BEGIN

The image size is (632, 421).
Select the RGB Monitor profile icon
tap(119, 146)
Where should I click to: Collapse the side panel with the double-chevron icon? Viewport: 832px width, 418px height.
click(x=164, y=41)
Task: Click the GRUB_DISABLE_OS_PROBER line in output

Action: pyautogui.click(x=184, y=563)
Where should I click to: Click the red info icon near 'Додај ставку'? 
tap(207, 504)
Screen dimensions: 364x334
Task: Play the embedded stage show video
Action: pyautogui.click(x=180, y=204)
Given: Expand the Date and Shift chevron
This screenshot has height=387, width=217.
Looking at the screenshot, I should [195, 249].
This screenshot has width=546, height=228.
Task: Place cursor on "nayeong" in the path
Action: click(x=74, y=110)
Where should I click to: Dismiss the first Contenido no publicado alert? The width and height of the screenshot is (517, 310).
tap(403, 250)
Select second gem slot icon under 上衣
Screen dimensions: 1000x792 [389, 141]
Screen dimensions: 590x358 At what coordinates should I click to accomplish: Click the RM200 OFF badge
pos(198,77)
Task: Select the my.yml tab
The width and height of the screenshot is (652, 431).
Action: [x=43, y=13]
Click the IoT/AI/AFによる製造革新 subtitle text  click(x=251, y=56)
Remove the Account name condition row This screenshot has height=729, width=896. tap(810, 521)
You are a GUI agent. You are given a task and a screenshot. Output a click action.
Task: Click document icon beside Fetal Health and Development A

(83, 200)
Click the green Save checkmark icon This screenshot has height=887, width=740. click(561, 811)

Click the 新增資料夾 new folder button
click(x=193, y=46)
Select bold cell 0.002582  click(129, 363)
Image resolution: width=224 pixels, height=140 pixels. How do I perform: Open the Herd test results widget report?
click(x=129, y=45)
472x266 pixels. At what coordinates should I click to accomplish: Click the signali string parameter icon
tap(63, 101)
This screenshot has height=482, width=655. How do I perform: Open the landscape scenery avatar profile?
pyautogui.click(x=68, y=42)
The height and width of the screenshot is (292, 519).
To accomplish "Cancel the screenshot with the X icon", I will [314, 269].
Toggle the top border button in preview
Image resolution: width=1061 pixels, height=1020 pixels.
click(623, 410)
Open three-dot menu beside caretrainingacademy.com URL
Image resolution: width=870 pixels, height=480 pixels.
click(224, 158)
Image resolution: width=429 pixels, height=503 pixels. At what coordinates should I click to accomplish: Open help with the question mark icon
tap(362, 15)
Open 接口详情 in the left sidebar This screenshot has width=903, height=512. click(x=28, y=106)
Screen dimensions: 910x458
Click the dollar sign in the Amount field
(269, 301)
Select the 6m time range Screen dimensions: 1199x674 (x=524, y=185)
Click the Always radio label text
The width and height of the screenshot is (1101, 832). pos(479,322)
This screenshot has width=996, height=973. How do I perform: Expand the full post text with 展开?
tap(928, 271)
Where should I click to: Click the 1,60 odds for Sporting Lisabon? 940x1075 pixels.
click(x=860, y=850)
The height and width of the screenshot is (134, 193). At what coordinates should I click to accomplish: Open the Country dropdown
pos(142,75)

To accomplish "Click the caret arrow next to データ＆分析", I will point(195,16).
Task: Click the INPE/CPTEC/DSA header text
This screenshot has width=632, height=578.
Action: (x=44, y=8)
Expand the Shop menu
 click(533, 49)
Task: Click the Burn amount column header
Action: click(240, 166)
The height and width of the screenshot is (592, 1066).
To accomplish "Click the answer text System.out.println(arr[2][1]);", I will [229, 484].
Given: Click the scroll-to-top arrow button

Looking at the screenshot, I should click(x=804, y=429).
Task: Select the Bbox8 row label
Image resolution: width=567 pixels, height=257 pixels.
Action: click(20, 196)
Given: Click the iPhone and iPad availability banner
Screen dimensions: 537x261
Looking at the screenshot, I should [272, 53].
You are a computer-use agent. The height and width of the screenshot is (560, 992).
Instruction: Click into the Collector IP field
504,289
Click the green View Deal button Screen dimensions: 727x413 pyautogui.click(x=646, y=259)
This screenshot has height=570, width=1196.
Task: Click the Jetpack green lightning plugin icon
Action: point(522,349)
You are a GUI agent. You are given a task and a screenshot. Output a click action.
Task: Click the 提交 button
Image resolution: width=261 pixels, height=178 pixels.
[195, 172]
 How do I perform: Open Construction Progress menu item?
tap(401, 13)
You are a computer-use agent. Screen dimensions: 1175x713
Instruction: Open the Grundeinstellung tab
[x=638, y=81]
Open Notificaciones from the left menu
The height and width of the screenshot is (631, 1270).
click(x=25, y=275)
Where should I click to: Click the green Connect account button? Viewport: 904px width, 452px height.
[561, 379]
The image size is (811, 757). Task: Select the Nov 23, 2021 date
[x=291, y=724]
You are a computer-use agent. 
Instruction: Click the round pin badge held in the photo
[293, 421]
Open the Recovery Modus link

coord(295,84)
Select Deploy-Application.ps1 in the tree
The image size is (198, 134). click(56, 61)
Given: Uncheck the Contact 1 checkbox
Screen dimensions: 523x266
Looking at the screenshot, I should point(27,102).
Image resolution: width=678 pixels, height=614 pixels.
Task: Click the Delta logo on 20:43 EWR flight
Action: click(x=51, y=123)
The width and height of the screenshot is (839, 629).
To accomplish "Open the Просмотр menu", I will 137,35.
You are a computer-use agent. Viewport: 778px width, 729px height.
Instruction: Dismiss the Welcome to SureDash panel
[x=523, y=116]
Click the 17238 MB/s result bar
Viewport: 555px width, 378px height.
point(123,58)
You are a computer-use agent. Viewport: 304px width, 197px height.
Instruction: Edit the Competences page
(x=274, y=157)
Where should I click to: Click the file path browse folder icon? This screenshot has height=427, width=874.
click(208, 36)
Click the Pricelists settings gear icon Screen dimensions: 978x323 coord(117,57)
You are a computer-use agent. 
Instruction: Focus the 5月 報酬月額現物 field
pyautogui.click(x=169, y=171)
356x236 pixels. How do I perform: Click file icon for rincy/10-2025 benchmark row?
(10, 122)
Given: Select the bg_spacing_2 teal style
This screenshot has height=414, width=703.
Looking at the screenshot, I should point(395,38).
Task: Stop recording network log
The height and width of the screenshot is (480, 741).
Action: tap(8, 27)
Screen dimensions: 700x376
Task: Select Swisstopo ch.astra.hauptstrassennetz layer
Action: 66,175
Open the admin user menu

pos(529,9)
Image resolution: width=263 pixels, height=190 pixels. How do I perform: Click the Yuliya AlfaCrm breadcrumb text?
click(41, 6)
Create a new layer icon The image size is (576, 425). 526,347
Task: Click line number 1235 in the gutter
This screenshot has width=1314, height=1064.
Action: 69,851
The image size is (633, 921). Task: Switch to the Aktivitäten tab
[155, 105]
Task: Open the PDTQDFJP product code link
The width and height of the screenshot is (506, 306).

END

__Problem requirements__
Would you please copy out every line of the data exactly?

__Written answer__
The image size is (632, 421).
Select the RGB Monitor profile icon
tap(119, 146)
Where should I click to: Collapse the side panel with the double-chevron icon? Viewport: 832px width, 418px height.
click(x=164, y=41)
Task: Click the GRUB_DISABLE_OS_PROBER line in output

Action: pyautogui.click(x=184, y=563)
Where should I click to: Click the red info icon near 'Додај ставку'? 
tap(207, 504)
Screen dimensions: 364x334
Task: Play the embedded stage show video
Action: pyautogui.click(x=180, y=204)
Given: Expand the Date and Shift chevron
This screenshot has height=387, width=217.
Looking at the screenshot, I should [195, 249].
This screenshot has width=546, height=228.
Task: Place cursor on "nayeong" in the path
Action: click(x=74, y=110)
Where should I click to: Dismiss the first Contenido no publicado alert? The width and height of the screenshot is (517, 310).
tap(403, 250)
Select second gem slot icon under 上衣
Screen dimensions: 1000x792 [389, 141]
Screen dimensions: 590x358 At what coordinates should I click to accomplish: Click the RM200 OFF badge
pos(198,77)
Task: Select the my.yml tab
The width and height of the screenshot is (652, 431).
Action: [x=43, y=13]
Click the IoT/AI/AFによる製造革新 subtitle text  click(x=251, y=56)
Remove the Account name condition row This screenshot has height=729, width=896. tap(810, 521)
You are a GUI agent. You are given a task and a screenshot. Output a click action.
Task: Click document icon beside Fetal Health and Development A

(83, 200)
Click the green Save checkmark icon This screenshot has height=887, width=740. click(561, 811)

Click the 新增資料夾 new folder button
click(x=193, y=46)
Select bold cell 0.002582  click(129, 363)
Image resolution: width=224 pixels, height=140 pixels. How do I perform: Open the Herd test results widget report?
click(x=129, y=45)
472x266 pixels. At what coordinates should I click to accomplish: Click the signali string parameter icon
tap(63, 101)
This screenshot has height=482, width=655. How do I perform: Open the landscape scenery avatar profile?
pyautogui.click(x=68, y=42)
The height and width of the screenshot is (292, 519).
To accomplish "Cancel the screenshot with the X icon", I will [314, 269].
Toggle the top border button in preview
Image resolution: width=1061 pixels, height=1020 pixels.
click(623, 410)
Open three-dot menu beside caretrainingacademy.com URL
Image resolution: width=870 pixels, height=480 pixels.
click(224, 158)
Image resolution: width=429 pixels, height=503 pixels. At what coordinates should I click to accomplish: Open help with the question mark icon
tap(362, 15)
Open 接口详情 in the left sidebar This screenshot has width=903, height=512. click(x=28, y=106)
Screen dimensions: 910x458
Click the dollar sign in the Amount field
(269, 301)
Select the 6m time range Screen dimensions: 1199x674 (x=524, y=185)
Click the Always radio label text
The width and height of the screenshot is (1101, 832). pos(479,322)
This screenshot has width=996, height=973. How do I perform: Expand the full post text with 展开?
tap(928, 271)
Where should I click to: Click the 1,60 odds for Sporting Lisabon? 940x1075 pixels.
click(x=860, y=850)
The height and width of the screenshot is (134, 193). At what coordinates should I click to accomplish: Open the Country dropdown
pos(142,75)

To accomplish "Click the caret arrow next to データ＆分析", I will point(195,16).
Task: Click the INPE/CPTEC/DSA header text
This screenshot has width=632, height=578.
Action: (x=44, y=8)
Expand the Shop menu
 click(533, 49)
Task: Click the Burn amount column header
Action: click(240, 166)
The height and width of the screenshot is (592, 1066).
To accomplish "Click the answer text System.out.println(arr[2][1]);", I will [229, 484].
Given: Click the scroll-to-top arrow button

Looking at the screenshot, I should click(x=804, y=429).
Task: Select the Bbox8 row label
Image resolution: width=567 pixels, height=257 pixels.
Action: click(20, 196)
Given: Click the iPhone and iPad availability banner
Screen dimensions: 537x261
Looking at the screenshot, I should [272, 53].
You are a computer-use agent. The height and width of the screenshot is (560, 992).
Instruction: Click into the Collector IP field
504,289
Click the green View Deal button Screen dimensions: 727x413 pyautogui.click(x=646, y=259)
This screenshot has height=570, width=1196.
Task: Click the Jetpack green lightning plugin icon
Action: point(522,349)
You are a GUI agent. You are given a task and a screenshot. Output a click action.
Task: Click the 提交 button
Image resolution: width=261 pixels, height=178 pixels.
[195, 172]
 How do I perform: Open Construction Progress menu item?
tap(401, 13)
You are a computer-use agent. Screen dimensions: 1175x713
Instruction: Open the Grundeinstellung tab
[x=638, y=81]
Open Notificaciones from the left menu
The height and width of the screenshot is (631, 1270).
click(x=25, y=275)
Where should I click to: Click the green Connect account button? Viewport: 904px width, 452px height.
[561, 379]
The image size is (811, 757). Task: Select the Nov 23, 2021 date
[x=291, y=724]
You are a computer-use agent. 
Instruction: Click the round pin badge held in the photo
[293, 421]
Open the Recovery Modus link

coord(295,84)
Select Deploy-Application.ps1 in the tree
The image size is (198, 134). click(56, 61)
Given: Uncheck the Contact 1 checkbox
Screen dimensions: 523x266
Looking at the screenshot, I should point(27,102).
Image resolution: width=678 pixels, height=614 pixels.
Task: Click the Delta logo on 20:43 EWR flight
Action: click(x=51, y=123)
The width and height of the screenshot is (839, 629).
To accomplish "Open the Просмотр menu", I will 137,35.
You are a computer-use agent. Viewport: 778px width, 729px height.
Instruction: Dismiss the Welcome to SureDash panel
[x=523, y=116]
Click the 17238 MB/s result bar
Viewport: 555px width, 378px height.
point(123,58)
You are a computer-use agent. Viewport: 304px width, 197px height.
Instruction: Edit the Competences page
(x=274, y=157)
Where should I click to: Click the file path browse folder icon? This screenshot has height=427, width=874.
click(208, 36)
Click the Pricelists settings gear icon Screen dimensions: 978x323 coord(117,57)
You are a computer-use agent. 
Instruction: Focus the 5月 報酬月額現物 field
pyautogui.click(x=169, y=171)
356x236 pixels. How do I perform: Click file icon for rincy/10-2025 benchmark row?
(10, 122)
Given: Select the bg_spacing_2 teal style
This screenshot has height=414, width=703.
Looking at the screenshot, I should point(395,38).
Task: Stop recording network log
The height and width of the screenshot is (480, 741).
Action: tap(8, 27)
Screen dimensions: 700x376
Task: Select Swisstopo ch.astra.hauptstrassennetz layer
Action: 66,175
Open the admin user menu

pos(529,9)
Image resolution: width=263 pixels, height=190 pixels. How do I perform: Click the Yuliya AlfaCrm breadcrumb text?
click(41, 6)
Create a new layer icon The image size is (576, 425). 526,347
Task: Click line number 1235 in the gutter
This screenshot has width=1314, height=1064.
Action: 69,851
The image size is (633, 921). Task: Switch to the Aktivitäten tab
[155, 105]
Task: Open the PDTQDFJP product code link
The width and height of the screenshot is (506, 306).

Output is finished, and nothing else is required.